Apache OpenOffice (AOO) Bugzilla – Issue 19514
html export: charset utf-8 uses named entities
Last modified: 2013-08-07 14:38:26 UTC
In "Importing and Exporting in HTML Format" the online-help says, "When exporting to HTML, the character set selected in Tools - Options - Load/Save - HTML Compatibility is used. Characters not present there are written in a substitute form, which is displayed correctly in modern web browsers. When exporting such characters, you will receive an appropriate warning." But when I use utf-8, my "ä","ü" and so on are turned to named entities although they are presented in utf-8 and no 'warning' appeares. I would like it, when not the help-text is changed, but the export. In utf-8 you need no named entities and no &#xnn;. Even in ISO-8859-1 it is not nessecary for "ä" and "ü". When someone likes such substitute, he can choose ASCII/US. kind regards Regina
Please Attach the documents which make this problem, so we can test it/faster to confirm. (Without the documents, we cannot confirm the problem easily/need more time) Don't forget to cut other part of the documents, so the file size is small, but we still able to see the problem.

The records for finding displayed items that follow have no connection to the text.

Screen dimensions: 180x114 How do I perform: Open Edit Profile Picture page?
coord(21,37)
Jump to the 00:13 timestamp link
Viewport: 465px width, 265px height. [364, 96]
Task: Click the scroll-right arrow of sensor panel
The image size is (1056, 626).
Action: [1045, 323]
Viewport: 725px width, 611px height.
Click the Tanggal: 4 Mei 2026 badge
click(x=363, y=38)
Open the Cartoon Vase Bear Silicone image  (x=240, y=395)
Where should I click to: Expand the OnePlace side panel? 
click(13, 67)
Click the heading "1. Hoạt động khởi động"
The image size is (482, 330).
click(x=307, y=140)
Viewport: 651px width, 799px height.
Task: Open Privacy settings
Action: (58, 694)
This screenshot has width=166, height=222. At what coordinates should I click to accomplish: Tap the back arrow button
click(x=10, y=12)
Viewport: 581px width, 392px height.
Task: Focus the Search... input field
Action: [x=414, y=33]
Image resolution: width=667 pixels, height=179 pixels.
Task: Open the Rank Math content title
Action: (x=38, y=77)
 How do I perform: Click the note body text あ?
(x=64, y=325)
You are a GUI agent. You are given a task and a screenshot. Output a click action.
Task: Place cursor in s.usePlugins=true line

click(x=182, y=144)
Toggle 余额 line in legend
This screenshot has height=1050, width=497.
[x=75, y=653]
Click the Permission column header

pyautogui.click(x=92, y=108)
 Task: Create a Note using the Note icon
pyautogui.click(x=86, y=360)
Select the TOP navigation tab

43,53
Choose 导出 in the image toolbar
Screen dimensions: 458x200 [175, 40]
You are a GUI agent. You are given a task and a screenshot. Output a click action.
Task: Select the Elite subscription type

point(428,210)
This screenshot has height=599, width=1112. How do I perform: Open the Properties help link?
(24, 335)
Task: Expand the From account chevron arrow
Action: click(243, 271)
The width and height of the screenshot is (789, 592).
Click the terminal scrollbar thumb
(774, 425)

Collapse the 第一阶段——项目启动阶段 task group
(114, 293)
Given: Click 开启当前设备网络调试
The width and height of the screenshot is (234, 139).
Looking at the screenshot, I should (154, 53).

Created attachment 9949 [details] example produced HTML
The attached file was produced by 'new HTML-DOcument'. The behavior is indepent of the field 'Export' in the 'HTML Compatibility'-dialog. 'Character Set' in that dialog was set to 'UTF-8'.
Created attachment 9950 [details] how the document should be
The document testspecialcharacter_correct shows the correct coding of umlaut 'ü' in UTF-8.
confirming. But since this doesn't produce broken HTML, I set this to Prio5 (changed subject, OS to ALL) original summary: html export: information in help doesn't fit to behavior
Reassigned to ES
ES->MIB: Please evaluate
To offer as much compatibility as possible, the HTML export in fact uses (named) entities for as much characters as possible. One can consider this to be a bug or a feature ...
Created attachment 15618 [details] This patch fixes the problem for ISO8859-1 and MS 1250
A similar patch which fixes the problem for ISO 8859-7 and MS 1253 is mentioned in the Issue #28241.
*** Issue 53483 has been marked as a duplicate of this issue. ***
Problem occures still in OOo2.0 And there is yet another problem - maybe should be a new bug/issue: "To offer as much compatibility as possible, the HTML export in fact uses (named) entities for as much characters as possible. One can consider this to be a bug or a feature ..." That's not true at all! OO replaces „ “ and other by " (99 down) and " (66 up)! I don't like (I hate), that OOo replaces code, which was created manually before.